Recorded data:
+ + +

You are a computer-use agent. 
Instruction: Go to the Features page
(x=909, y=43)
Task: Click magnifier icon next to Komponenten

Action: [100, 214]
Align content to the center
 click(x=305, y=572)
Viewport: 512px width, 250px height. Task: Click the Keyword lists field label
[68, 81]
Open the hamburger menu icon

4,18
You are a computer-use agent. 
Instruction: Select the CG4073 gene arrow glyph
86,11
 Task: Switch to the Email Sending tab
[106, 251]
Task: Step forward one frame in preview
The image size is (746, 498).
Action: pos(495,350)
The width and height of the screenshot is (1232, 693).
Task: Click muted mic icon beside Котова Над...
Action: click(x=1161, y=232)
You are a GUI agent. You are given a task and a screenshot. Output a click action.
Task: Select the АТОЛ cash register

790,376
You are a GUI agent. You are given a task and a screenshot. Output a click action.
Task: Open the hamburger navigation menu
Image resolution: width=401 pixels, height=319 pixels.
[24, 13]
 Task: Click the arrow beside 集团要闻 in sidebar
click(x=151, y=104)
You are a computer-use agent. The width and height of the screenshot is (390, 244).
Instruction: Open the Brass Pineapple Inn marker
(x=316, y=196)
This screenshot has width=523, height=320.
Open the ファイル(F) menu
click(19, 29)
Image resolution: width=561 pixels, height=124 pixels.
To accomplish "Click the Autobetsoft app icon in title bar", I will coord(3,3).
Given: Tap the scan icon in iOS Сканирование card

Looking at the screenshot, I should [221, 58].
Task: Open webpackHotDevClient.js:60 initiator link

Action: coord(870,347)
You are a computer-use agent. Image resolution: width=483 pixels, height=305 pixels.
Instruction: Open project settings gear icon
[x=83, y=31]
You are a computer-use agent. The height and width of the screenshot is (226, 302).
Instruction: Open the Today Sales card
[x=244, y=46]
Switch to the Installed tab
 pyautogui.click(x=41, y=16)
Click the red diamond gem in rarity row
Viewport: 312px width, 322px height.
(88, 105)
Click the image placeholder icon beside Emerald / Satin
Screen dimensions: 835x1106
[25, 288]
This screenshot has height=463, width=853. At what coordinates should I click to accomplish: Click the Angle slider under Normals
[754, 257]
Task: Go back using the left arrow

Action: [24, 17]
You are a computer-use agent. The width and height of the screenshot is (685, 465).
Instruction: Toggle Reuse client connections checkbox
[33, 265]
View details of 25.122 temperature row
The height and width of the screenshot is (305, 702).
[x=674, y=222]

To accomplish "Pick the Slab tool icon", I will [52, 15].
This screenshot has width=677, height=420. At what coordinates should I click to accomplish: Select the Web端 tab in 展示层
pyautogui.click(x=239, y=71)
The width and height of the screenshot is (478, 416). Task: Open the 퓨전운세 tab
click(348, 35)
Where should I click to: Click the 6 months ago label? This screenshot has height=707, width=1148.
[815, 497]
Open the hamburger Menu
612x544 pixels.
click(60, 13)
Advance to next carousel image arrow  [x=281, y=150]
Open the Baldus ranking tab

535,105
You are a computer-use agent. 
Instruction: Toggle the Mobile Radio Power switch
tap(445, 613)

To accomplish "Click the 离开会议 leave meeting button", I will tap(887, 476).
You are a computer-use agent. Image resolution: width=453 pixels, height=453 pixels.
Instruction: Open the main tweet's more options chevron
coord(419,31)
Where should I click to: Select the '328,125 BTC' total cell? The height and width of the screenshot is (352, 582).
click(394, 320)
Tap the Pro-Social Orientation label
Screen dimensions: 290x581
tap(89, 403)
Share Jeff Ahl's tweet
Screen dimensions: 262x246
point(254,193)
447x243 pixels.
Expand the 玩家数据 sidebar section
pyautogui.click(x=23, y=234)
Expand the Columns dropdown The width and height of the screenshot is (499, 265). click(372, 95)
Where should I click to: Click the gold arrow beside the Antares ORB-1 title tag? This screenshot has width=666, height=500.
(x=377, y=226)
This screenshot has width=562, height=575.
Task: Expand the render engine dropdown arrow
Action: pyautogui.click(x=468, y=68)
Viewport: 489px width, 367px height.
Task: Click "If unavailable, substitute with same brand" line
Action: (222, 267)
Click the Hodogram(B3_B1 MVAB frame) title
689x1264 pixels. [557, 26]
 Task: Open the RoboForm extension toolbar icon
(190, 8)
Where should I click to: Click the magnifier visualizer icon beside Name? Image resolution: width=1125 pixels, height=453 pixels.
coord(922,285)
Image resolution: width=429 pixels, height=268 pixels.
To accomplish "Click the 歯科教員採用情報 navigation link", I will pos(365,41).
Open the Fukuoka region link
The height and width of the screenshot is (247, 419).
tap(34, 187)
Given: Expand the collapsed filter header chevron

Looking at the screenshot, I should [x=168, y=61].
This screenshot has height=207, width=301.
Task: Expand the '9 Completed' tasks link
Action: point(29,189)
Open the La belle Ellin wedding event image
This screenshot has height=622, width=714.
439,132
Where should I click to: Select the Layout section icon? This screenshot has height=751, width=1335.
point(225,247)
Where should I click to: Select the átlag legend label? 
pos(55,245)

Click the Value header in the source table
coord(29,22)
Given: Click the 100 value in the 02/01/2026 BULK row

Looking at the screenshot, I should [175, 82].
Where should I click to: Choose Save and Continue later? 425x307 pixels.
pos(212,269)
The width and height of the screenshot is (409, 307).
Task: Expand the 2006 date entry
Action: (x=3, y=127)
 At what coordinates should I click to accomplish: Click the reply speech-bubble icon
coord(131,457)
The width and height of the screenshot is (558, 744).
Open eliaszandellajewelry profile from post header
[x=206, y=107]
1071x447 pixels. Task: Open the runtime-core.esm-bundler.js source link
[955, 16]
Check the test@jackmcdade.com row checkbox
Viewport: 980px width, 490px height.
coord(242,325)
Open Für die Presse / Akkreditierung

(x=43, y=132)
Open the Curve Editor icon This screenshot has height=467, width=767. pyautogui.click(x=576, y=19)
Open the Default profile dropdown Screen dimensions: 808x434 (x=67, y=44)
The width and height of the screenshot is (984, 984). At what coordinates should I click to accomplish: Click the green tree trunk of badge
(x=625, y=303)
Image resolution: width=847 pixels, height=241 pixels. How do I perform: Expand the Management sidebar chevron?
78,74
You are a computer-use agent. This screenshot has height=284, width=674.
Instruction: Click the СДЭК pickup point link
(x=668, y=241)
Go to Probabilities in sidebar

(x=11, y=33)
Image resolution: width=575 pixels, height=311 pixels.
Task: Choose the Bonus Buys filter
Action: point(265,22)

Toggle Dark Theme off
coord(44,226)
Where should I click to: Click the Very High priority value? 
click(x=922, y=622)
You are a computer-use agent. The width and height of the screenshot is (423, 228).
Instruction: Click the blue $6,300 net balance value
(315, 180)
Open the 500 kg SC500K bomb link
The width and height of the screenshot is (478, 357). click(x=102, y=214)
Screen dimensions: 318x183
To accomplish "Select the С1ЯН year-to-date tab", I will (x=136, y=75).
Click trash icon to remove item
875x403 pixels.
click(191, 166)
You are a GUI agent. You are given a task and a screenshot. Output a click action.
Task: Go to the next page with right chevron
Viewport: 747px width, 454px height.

+ + +

• **Assigned task**
The response should consist of all the entries, transcribed exactly.

• **Response to this task**
You are a computer-use agent. 
Instruction: Go to the Features page
(x=909, y=43)
Task: Click magnifier icon next to Komponenten

Action: [100, 214]
Align content to the center
 click(x=305, y=572)
Viewport: 512px width, 250px height. Task: Click the Keyword lists field label
[68, 81]
Open the hamburger menu icon

4,18
You are a computer-use agent. 
Instruction: Select the CG4073 gene arrow glyph
86,11
 Task: Switch to the Email Sending tab
[106, 251]
Task: Step forward one frame in preview
The image size is (746, 498).
Action: pos(495,350)
The width and height of the screenshot is (1232, 693).
Task: Click muted mic icon beside Котова Над...
Action: click(x=1161, y=232)
You are a GUI agent. You are given a task and a screenshot. Output a click action.
Task: Select the АТОЛ cash register

790,376
You are a GUI agent. You are given a task and a screenshot. Output a click action.
Task: Open the hamburger navigation menu
Image resolution: width=401 pixels, height=319 pixels.
[24, 13]
 Task: Click the arrow beside 集团要闻 in sidebar
click(x=151, y=104)
You are a computer-use agent. The width and height of the screenshot is (390, 244).
Instruction: Open the Brass Pineapple Inn marker
(x=316, y=196)
This screenshot has width=523, height=320.
Open the ファイル(F) menu
click(19, 29)
Image resolution: width=561 pixels, height=124 pixels.
To accomplish "Click the Autobetsoft app icon in title bar", I will coord(3,3).
Given: Tap the scan icon in iOS Сканирование card

Looking at the screenshot, I should [221, 58].
Task: Open webpackHotDevClient.js:60 initiator link

Action: coord(870,347)
You are a computer-use agent. Image resolution: width=483 pixels, height=305 pixels.
Instruction: Open project settings gear icon
[x=83, y=31]
You are a computer-use agent. The height and width of the screenshot is (226, 302).
Instruction: Open the Today Sales card
[x=244, y=46]
Switch to the Installed tab
 pyautogui.click(x=41, y=16)
Click the red diamond gem in rarity row
Viewport: 312px width, 322px height.
(88, 105)
Click the image placeholder icon beside Emerald / Satin
Screen dimensions: 835x1106
[25, 288]
This screenshot has height=463, width=853. At what coordinates should I click to accomplish: Click the Angle slider under Normals
[754, 257]
Task: Go back using the left arrow

Action: [24, 17]
You are a computer-use agent. The width and height of the screenshot is (685, 465).
Instruction: Toggle Reuse client connections checkbox
[33, 265]
View details of 25.122 temperature row
The height and width of the screenshot is (305, 702).
[x=674, y=222]

To accomplish "Pick the Slab tool icon", I will [52, 15].
This screenshot has width=677, height=420. At what coordinates should I click to accomplish: Select the Web端 tab in 展示层
pyautogui.click(x=239, y=71)
The width and height of the screenshot is (478, 416). Task: Open the 퓨전운세 tab
click(348, 35)
Where should I click to: Click the 6 months ago label? This screenshot has height=707, width=1148.
[815, 497]
Open the hamburger Menu
612x544 pixels.
click(60, 13)
Advance to next carousel image arrow  [x=281, y=150]
Open the Baldus ranking tab

535,105
You are a computer-use agent. 
Instruction: Toggle the Mobile Radio Power switch
tap(445, 613)

To accomplish "Click the 离开会议 leave meeting button", I will tap(887, 476).
You are a computer-use agent. Image resolution: width=453 pixels, height=453 pixels.
Instruction: Open the main tweet's more options chevron
coord(419,31)
Where should I click to: Select the '328,125 BTC' total cell? The height and width of the screenshot is (352, 582).
click(394, 320)
Tap the Pro-Social Orientation label
Screen dimensions: 290x581
tap(89, 403)
Share Jeff Ahl's tweet
Screen dimensions: 262x246
point(254,193)
447x243 pixels.
Expand the 玩家数据 sidebar section
pyautogui.click(x=23, y=234)
Expand the Columns dropdown The width and height of the screenshot is (499, 265). click(372, 95)
Where should I click to: Click the gold arrow beside the Antares ORB-1 title tag? This screenshot has width=666, height=500.
(x=377, y=226)
This screenshot has width=562, height=575.
Task: Expand the render engine dropdown arrow
Action: pyautogui.click(x=468, y=68)
Viewport: 489px width, 367px height.
Task: Click "If unavailable, substitute with same brand" line
Action: (222, 267)
Click the Hodogram(B3_B1 MVAB frame) title
689x1264 pixels. [557, 26]
 Task: Open the RoboForm extension toolbar icon
(190, 8)
Where should I click to: Click the magnifier visualizer icon beside Name? Image resolution: width=1125 pixels, height=453 pixels.
coord(922,285)
Image resolution: width=429 pixels, height=268 pixels.
To accomplish "Click the 歯科教員採用情報 navigation link", I will pos(365,41).
Open the Fukuoka region link
The height and width of the screenshot is (247, 419).
tap(34, 187)
Given: Expand the collapsed filter header chevron

Looking at the screenshot, I should [x=168, y=61].
This screenshot has height=207, width=301.
Task: Expand the '9 Completed' tasks link
Action: point(29,189)
Open the La belle Ellin wedding event image
This screenshot has height=622, width=714.
439,132
Where should I click to: Select the Layout section icon? This screenshot has height=751, width=1335.
point(225,247)
Where should I click to: Select the átlag legend label? 
pos(55,245)

Click the Value header in the source table
coord(29,22)
Given: Click the 100 value in the 02/01/2026 BULK row

Looking at the screenshot, I should [175, 82].
Where should I click to: Choose Save and Continue later? 425x307 pixels.
pos(212,269)
The width and height of the screenshot is (409, 307).
Task: Expand the 2006 date entry
Action: (x=3, y=127)
 At what coordinates should I click to accomplish: Click the reply speech-bubble icon
coord(131,457)
The width and height of the screenshot is (558, 744).
Open eliaszandellajewelry profile from post header
[x=206, y=107]
1071x447 pixels. Task: Open the runtime-core.esm-bundler.js source link
[955, 16]
Check the test@jackmcdade.com row checkbox
Viewport: 980px width, 490px height.
coord(242,325)
Open Für die Presse / Akkreditierung

(x=43, y=132)
Open the Curve Editor icon This screenshot has height=467, width=767. pyautogui.click(x=576, y=19)
Open the Default profile dropdown Screen dimensions: 808x434 (x=67, y=44)
The width and height of the screenshot is (984, 984). At what coordinates should I click to accomplish: Click the green tree trunk of badge
(x=625, y=303)
Image resolution: width=847 pixels, height=241 pixels. How do I perform: Expand the Management sidebar chevron?
78,74
You are a computer-use agent. This screenshot has height=284, width=674.
Instruction: Click the СДЭК pickup point link
(x=668, y=241)
Go to Probabilities in sidebar

(x=11, y=33)
Image resolution: width=575 pixels, height=311 pixels.
Task: Choose the Bonus Buys filter
Action: point(265,22)

Toggle Dark Theme off
coord(44,226)
Where should I click to: Click the Very High priority value? 
click(x=922, y=622)
You are a computer-use agent. The width and height of the screenshot is (423, 228).
Instruction: Click the blue $6,300 net balance value
(315, 180)
Open the 500 kg SC500K bomb link
The width and height of the screenshot is (478, 357). click(x=102, y=214)
Screen dimensions: 318x183
To accomplish "Select the С1ЯН year-to-date tab", I will (x=136, y=75).
Click trash icon to remove item
875x403 pixels.
click(191, 166)
You are a GUI agent. You are given a task and a screenshot. Output a click action.
Task: Go to the next page with right chevron
Viewport: 747px width, 454px height.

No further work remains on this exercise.